◆ Required work
(a) In the interview, rewrite the passage from "Among other things, you" to "CGIL labor union.", changing "labor union" to "trade union".
(b) According to the interview, Evangelisti studied History as part of which course?

◆ Text extract
════════

From Inquisition to Tortuga – Interview with Valerio Evangelisti Part II

Here you can find the conclusion of the long interview that Valerio Evangelisti, with delightful willingness, accepted to yield us. The first part can be read on Inkroci 4.

Note: different fonts have been used to distinguish the interventions of two interviewers: those by Caimi are in bold, those by Gregori are in bold italic.

Even though you don’t have many connections with the literary community, you are really involved in our cultural life and  often analyze it.

Yes, I do. I try to keep myself up to date. Even though I am a historian, I did not study History in an Arts Faculty, but as a course in Political Science. And so I approached History as we used to do back in those days, definitely preferring Contemporary History with a strong sociological perspective. It was Social Sciences combined with History. This means that I like to keep on top of what is going on. Not actual politics but fundamental events. So I have strong opinions on matters such as war, racism, and so on. If, for example, you ask me to name the mayor of Bologna, yes, I can, but it takes me a minute to remember. But the greater themes of life are important to me and they are the ones I try to include in all my books: I can relate to even the most outlandish ones, in a way.

Among other things, you contributed to May tears flow, said the Sheriff, an anthology against the municipality of Bologna being run by mayor Cofferati, former head of the CGIL labor union.

I was the organizer of the anthology. And that small volume riled the publisher Fanucci, who holds the rights to Philip K. Dick, and thought that we copied him. He got really angry about this and wrote a wrathful article against me, without even reading the book, which is really just a booklet, and you can tell that he didn’t read it.

Which looks, moreover, like an issue of Urania, just on different paper…

Look, that was funny. On that occasion it was also a question of a different style of writing. I mean, my piece from that anthology was distributed around Bologna as a flier. That doesn’t happen often. So I felt a bit like a cross between Jack London and Gorky… (laughs).

Do you think that we are actually experiencing a worrying cultural dumbing down?

Yes I do, but it is due more to a standardization of other mass media than to literature. Today it’s not literature, or more generically, fiction that influences the minds and values of people. It may influence minorities. The phenomena of standardization come from other sources. Added to that, there’s a tendency towards imitation where we have examples of fiction that imitate other media, instead of being an inspiration to them. For instance, a genre I am really fond of is science fiction. Once the literature  was hugely ahead of television and cinema. While in a science fiction novel you could read about the problems of a world in the distant future but that also reflected  our present, in the movies you were still watching invasions by giant insects. Nowadays some science fiction series – Lost, Battlestar Galactica, etc. – are much more sophisticated than books, books which indeed struggle to imitate them. The connection has been reversed. I think, by the way, that complexity and intelligence have to be hallmarks of literature, no matter what the genre. I don’t have any preconceptions about genres. Sometimes I might proclaim somewhere that genre fiction is the best, but I actually do this because I find myself in a defensive position: when people attack you, you answer “no, I’m stronger than you”, but I don’t discriminate. Furthermore, perhaps the fiction I like most is not genre fiction. Anyway yes, there is a standardization, but you can find it in everything we are doing, it’s unavoidable.

════════

◆ Extracted material

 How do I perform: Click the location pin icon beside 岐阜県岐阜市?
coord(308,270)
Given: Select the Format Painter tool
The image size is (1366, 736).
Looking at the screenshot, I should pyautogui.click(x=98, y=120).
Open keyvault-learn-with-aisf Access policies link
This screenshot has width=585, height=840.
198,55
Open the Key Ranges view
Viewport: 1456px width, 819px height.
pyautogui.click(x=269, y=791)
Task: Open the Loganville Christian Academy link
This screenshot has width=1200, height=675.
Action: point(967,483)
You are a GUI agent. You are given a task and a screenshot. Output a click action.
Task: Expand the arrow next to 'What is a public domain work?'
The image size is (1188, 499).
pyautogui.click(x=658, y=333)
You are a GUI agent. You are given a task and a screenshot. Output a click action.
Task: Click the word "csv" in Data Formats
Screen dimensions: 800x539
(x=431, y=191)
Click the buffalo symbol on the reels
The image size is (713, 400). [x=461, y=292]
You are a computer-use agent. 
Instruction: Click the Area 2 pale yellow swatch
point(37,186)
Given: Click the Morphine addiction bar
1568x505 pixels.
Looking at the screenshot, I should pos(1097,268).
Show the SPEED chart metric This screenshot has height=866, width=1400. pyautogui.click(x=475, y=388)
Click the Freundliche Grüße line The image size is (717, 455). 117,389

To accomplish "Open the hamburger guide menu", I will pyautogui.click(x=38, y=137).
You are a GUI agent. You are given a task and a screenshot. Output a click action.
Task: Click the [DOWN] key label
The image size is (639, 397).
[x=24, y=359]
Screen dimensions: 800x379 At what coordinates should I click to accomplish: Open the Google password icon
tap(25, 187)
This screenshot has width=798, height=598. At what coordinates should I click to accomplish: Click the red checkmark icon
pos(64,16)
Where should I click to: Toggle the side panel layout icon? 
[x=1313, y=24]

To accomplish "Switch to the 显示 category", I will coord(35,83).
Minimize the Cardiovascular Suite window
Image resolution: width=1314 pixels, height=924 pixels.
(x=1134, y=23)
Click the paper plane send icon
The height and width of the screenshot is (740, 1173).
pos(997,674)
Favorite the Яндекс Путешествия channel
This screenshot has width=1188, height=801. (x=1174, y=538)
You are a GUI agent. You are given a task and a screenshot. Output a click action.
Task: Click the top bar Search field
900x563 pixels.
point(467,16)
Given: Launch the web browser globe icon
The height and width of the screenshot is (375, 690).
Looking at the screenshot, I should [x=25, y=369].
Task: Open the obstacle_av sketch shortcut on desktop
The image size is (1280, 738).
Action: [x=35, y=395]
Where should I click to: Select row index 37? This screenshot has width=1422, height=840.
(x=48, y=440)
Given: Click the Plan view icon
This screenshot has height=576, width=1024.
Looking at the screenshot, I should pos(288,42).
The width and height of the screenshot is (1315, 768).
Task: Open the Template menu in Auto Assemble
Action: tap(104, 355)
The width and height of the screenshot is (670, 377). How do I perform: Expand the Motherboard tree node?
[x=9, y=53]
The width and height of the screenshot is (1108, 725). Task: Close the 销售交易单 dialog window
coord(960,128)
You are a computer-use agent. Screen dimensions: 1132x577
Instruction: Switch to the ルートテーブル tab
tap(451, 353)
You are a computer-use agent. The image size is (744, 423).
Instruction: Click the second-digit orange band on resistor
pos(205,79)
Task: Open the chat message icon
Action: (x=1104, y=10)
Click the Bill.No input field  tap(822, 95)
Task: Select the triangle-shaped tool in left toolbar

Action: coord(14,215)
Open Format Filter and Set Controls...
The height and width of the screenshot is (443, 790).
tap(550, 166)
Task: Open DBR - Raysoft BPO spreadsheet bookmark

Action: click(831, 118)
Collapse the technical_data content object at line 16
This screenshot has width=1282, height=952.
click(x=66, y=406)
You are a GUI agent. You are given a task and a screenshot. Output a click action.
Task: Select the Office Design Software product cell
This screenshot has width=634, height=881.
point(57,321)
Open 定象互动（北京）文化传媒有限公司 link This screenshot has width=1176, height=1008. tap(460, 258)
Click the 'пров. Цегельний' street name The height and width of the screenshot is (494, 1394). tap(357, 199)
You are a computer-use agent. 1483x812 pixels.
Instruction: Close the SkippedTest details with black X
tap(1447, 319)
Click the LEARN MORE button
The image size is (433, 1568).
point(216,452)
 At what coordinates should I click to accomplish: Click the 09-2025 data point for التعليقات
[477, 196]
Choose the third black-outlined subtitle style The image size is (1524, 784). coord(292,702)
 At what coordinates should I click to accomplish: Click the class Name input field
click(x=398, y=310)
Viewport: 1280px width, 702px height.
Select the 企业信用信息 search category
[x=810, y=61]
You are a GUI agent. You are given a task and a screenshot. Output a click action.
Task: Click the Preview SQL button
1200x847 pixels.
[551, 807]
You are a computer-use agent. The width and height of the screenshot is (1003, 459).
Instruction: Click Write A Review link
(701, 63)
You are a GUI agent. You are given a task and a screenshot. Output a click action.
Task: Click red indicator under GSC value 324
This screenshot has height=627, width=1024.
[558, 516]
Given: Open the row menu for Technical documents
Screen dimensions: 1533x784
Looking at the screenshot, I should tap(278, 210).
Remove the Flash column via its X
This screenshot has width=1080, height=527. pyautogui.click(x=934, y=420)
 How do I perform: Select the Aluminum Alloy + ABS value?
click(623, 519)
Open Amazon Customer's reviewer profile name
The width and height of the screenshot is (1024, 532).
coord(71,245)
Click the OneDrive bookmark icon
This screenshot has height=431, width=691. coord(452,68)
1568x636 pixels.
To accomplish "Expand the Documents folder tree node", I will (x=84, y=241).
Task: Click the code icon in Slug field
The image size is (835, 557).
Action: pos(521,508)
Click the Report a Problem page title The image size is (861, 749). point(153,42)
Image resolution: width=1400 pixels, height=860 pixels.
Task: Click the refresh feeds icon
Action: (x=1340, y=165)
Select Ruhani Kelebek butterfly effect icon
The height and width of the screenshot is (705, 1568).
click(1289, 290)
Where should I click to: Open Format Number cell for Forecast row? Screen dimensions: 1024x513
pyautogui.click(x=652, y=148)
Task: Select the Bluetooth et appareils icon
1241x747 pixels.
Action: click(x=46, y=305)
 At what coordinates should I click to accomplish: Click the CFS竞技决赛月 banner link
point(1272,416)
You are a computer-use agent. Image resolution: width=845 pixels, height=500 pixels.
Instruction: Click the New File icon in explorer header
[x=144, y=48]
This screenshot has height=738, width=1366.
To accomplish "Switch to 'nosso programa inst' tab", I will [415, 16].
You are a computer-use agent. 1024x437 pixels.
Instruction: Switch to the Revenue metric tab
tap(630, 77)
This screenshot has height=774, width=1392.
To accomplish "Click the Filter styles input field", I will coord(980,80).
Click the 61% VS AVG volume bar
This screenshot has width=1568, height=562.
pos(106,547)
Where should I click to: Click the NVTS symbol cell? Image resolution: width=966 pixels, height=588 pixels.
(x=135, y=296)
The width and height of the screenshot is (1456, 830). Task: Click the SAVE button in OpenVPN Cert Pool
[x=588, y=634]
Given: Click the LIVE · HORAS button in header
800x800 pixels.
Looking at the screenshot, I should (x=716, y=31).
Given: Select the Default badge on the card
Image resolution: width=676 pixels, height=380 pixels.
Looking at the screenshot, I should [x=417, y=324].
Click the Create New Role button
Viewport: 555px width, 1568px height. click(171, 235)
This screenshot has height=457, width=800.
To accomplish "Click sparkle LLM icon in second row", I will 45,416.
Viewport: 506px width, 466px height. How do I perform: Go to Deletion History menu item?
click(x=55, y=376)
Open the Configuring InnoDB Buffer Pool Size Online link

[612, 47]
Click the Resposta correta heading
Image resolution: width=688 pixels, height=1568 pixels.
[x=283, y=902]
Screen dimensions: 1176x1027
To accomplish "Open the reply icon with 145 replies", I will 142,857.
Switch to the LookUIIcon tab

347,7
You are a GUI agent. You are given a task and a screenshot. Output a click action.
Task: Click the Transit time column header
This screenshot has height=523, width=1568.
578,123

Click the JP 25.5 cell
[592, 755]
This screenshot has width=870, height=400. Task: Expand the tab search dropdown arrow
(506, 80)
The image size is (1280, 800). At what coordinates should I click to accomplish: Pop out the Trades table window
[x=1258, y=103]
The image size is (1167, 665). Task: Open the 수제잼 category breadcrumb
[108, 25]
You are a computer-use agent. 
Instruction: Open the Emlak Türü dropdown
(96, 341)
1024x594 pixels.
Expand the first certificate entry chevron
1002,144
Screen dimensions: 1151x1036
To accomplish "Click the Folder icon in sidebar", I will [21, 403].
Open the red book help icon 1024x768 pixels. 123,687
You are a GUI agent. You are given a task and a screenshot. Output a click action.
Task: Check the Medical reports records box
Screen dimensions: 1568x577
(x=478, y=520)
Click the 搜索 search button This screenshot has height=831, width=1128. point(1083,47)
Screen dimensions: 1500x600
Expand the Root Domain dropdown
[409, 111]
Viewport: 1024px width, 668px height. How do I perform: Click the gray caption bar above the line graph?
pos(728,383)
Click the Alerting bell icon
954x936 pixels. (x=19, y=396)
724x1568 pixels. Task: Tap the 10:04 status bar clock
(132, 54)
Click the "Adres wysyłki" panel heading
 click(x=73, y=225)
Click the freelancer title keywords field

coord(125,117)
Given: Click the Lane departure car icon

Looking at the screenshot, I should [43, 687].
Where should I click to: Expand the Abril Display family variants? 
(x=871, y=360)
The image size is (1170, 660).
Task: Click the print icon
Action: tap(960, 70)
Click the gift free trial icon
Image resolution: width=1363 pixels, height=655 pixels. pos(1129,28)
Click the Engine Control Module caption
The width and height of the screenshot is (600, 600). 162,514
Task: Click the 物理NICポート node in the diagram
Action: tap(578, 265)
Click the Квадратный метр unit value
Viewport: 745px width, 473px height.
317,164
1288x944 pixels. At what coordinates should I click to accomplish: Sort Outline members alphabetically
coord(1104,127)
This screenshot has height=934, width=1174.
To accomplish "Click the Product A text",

════════

◆ Correct answers
(a)
Among other things, you contributed to May tears flow, said the Sheriff, an anthology against the municipality of Bologna being run by mayor Cofferati, former head of the CGIL trade union.

(b) A course in Political Science.